Surgeries, operating and hospital rooms:
Due to hygienic reasons these rooms usually are equipped with furniture that can be easily cleaned. Such furniture, however, almost absorbs no sound. Here acoustics can be greatly improved by even a small number of additional sound absorbers. Many manufacturers offer special systems complying with the high hygienic requirements.
Canteens, bars, restaurants:
If a restaurant is to present a quiet and pleasant ambience, room acoustics play a decisive role. Sufficient sound absorption can be achieved by using upholstered chairs, an abundance of thick curtains, and long table cloths. Where such accessories are incompatible with a modern ambience marked by steel and glass it is still possible to achieve good acoustics by using jointless acoustic systems that look like a plastered surface.

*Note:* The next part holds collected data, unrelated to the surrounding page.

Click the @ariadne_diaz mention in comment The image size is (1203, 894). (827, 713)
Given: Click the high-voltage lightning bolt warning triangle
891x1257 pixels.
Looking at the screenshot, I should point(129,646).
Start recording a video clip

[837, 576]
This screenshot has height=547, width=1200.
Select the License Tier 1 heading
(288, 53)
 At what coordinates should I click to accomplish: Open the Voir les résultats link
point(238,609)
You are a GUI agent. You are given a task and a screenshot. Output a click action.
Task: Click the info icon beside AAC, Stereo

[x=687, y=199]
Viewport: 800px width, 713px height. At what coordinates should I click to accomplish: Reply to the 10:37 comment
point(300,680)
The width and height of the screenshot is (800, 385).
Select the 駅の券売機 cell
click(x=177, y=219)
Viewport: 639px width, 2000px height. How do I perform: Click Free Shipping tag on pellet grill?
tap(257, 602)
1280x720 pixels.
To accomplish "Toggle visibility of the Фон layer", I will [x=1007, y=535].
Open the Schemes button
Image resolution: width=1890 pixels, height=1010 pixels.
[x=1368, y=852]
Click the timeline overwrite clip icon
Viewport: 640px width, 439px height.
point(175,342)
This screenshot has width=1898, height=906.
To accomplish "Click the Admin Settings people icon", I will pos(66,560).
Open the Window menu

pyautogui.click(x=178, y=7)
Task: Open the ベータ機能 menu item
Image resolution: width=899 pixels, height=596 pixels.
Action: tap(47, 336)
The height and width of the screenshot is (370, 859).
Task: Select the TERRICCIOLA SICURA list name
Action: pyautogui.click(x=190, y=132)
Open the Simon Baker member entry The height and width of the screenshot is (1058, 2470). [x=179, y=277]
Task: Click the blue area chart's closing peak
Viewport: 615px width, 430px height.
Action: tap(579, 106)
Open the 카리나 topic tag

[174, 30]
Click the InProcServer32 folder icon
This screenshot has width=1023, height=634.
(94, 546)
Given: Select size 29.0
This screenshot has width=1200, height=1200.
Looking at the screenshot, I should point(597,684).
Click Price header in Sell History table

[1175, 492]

Ticket offices, bank counters, sales rooms, airports, train stations, museums, exhibition rooms:
All these rooms can offer a friendly atmosphere if they do not resound too much. The necessary sound absorbers can often be unobtrusively integrated into the architectural design.
The atmosphere of staircases, hallways and foyers usually is also more pleasant if not all of their surfaces are rigid. To reduce the sound level, walls or ceilings should at least be partially provided with absorbent linings.